Some records
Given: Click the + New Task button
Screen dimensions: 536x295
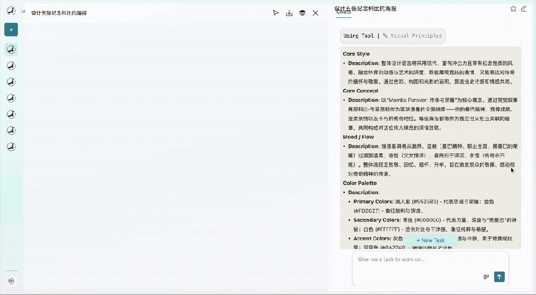Looking at the screenshot, I should point(430,240).
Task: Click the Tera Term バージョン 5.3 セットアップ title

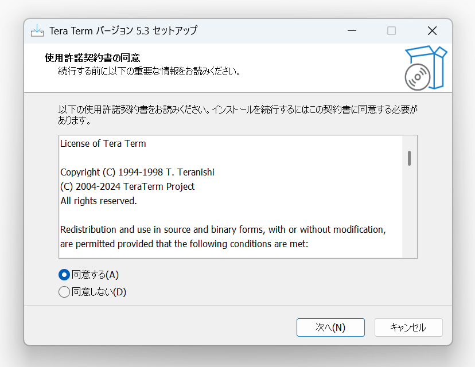Action: [123, 31]
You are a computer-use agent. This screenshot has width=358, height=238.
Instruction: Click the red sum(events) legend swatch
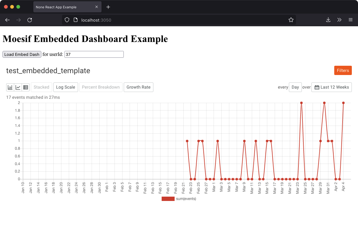pos(168,198)
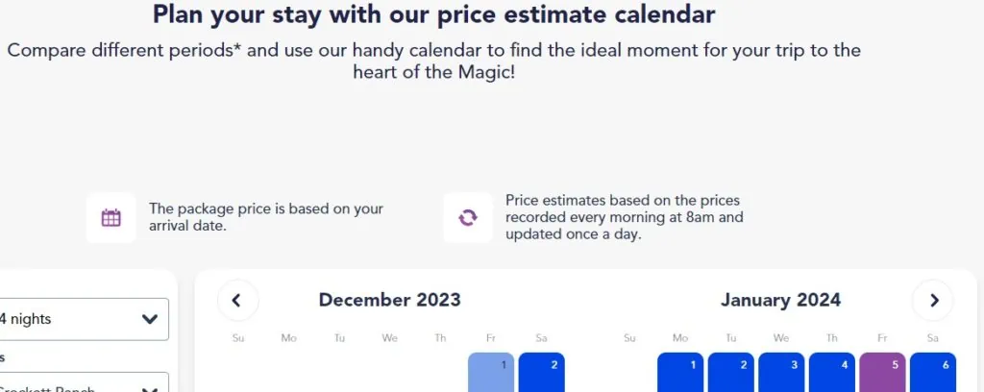Pick January 2 on the calendar
This screenshot has height=392, width=984.
(731, 373)
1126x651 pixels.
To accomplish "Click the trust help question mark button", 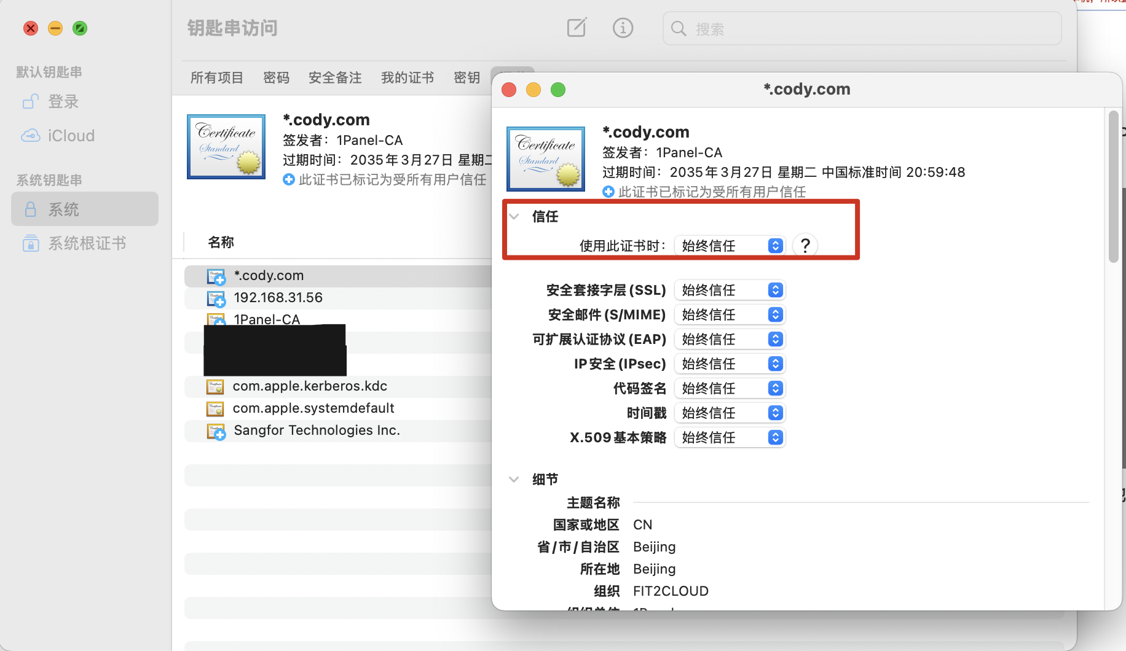I will (805, 246).
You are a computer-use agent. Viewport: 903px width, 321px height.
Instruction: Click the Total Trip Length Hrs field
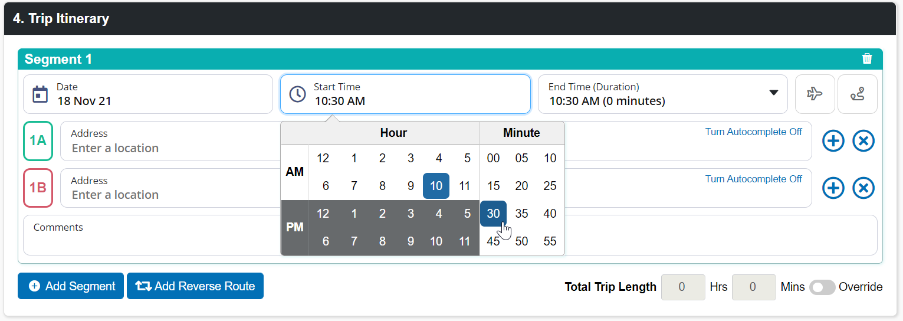click(x=682, y=287)
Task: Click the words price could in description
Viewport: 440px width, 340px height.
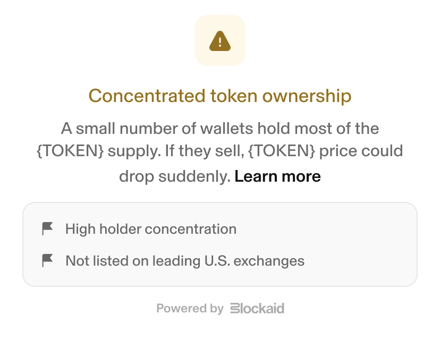Action: [x=361, y=151]
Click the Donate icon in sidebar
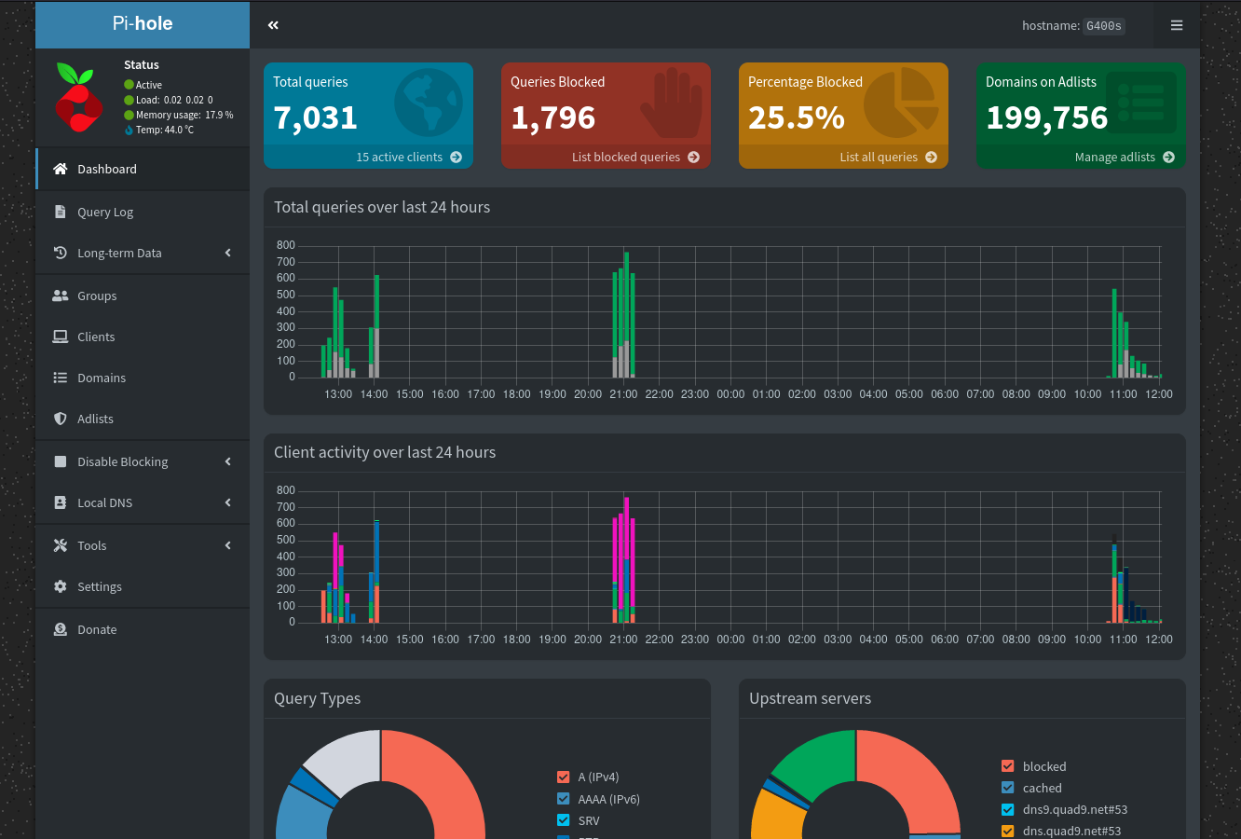1241x839 pixels. (61, 629)
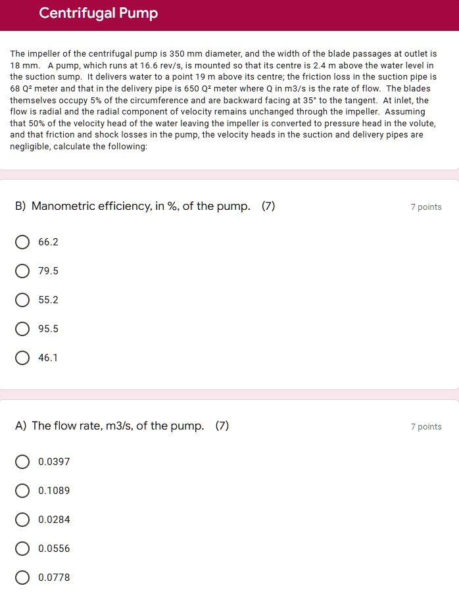Pick flow rate answer 0.0556
The image size is (459, 594).
click(22, 549)
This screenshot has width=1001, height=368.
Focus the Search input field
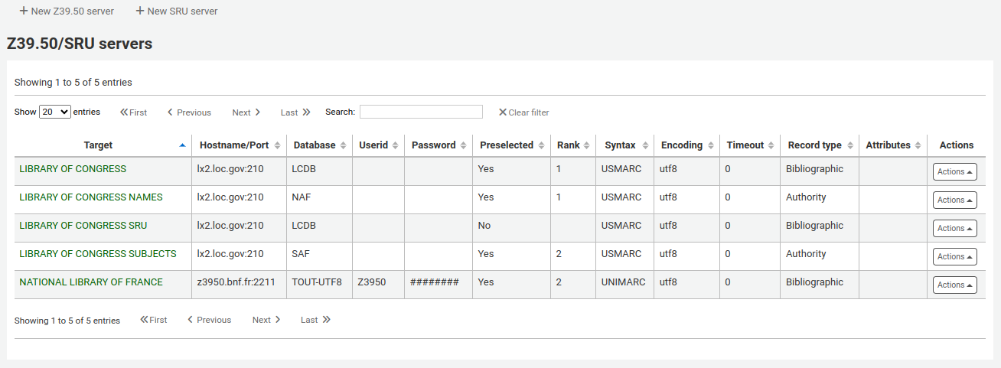(x=421, y=112)
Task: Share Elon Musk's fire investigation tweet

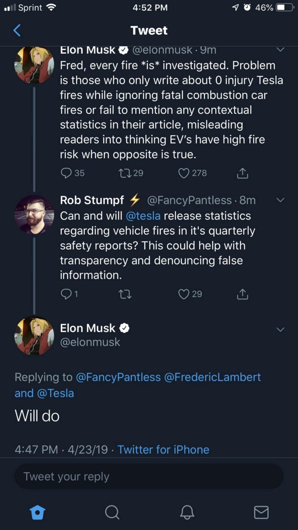Action: click(x=242, y=173)
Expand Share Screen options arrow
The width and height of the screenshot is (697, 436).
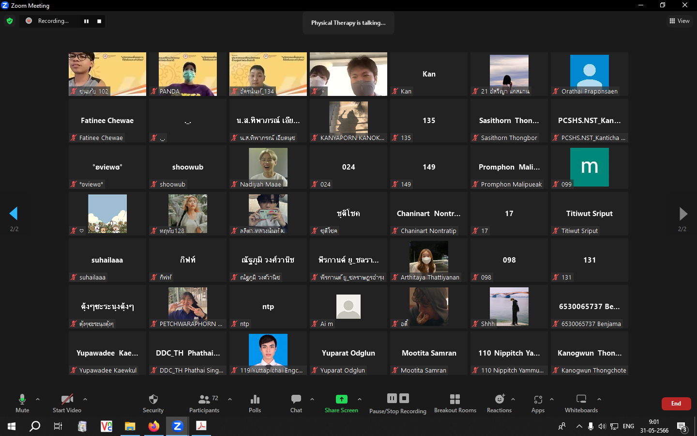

● **Set exercise**: Return every line of the records above that contains the word "Task".

● **Problem solution**:
Given: Click the + New Task button
Task: Click the Tera Term バージョン 5.3 セットアップ title
Task: Click the words price could in description
Task: Share Elon Musk's fire investigation tweet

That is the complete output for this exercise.